### Source records

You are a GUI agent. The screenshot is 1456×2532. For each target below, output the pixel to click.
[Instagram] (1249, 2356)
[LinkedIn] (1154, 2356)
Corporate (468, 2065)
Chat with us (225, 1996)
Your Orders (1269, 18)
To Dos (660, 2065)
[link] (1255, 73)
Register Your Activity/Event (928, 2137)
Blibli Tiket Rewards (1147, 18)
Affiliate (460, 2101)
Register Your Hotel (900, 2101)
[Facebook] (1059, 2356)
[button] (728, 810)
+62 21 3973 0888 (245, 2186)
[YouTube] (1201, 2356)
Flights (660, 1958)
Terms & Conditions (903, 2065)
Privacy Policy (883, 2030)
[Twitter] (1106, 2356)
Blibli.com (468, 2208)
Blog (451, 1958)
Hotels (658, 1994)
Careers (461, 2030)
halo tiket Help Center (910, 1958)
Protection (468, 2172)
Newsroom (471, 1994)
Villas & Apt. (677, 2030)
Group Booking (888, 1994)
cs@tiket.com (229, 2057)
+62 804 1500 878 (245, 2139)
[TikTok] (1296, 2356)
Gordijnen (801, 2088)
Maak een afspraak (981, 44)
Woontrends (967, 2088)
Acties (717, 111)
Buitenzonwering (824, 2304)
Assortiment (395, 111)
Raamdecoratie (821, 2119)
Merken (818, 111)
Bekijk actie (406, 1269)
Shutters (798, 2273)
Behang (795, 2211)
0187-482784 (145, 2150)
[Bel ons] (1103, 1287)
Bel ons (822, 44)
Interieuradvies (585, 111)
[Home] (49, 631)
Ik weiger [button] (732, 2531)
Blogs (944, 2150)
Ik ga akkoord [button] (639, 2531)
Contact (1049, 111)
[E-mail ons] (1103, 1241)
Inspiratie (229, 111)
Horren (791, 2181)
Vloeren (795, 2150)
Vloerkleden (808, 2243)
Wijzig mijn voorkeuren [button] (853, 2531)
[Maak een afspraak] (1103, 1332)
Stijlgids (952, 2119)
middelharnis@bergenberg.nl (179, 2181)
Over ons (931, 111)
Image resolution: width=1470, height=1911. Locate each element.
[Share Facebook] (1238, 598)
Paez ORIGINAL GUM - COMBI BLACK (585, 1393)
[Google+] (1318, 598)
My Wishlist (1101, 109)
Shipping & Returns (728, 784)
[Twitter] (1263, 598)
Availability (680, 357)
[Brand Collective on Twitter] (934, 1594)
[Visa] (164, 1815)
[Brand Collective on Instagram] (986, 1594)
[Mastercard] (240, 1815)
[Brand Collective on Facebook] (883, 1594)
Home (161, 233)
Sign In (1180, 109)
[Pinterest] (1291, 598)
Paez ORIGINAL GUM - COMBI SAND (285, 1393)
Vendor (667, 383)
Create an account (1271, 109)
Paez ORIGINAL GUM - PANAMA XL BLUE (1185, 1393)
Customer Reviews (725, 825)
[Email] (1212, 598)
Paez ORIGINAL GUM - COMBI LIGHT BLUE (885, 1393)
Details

######

▸ **Instructions to follow**
Lines with the word "Facebook" in them should be copied from the preceding records.

▸ **Output of the exercise**
[Facebook] (1059, 2356)
[Share Facebook] (1238, 598)
[Brand Collective on Facebook] (883, 1594)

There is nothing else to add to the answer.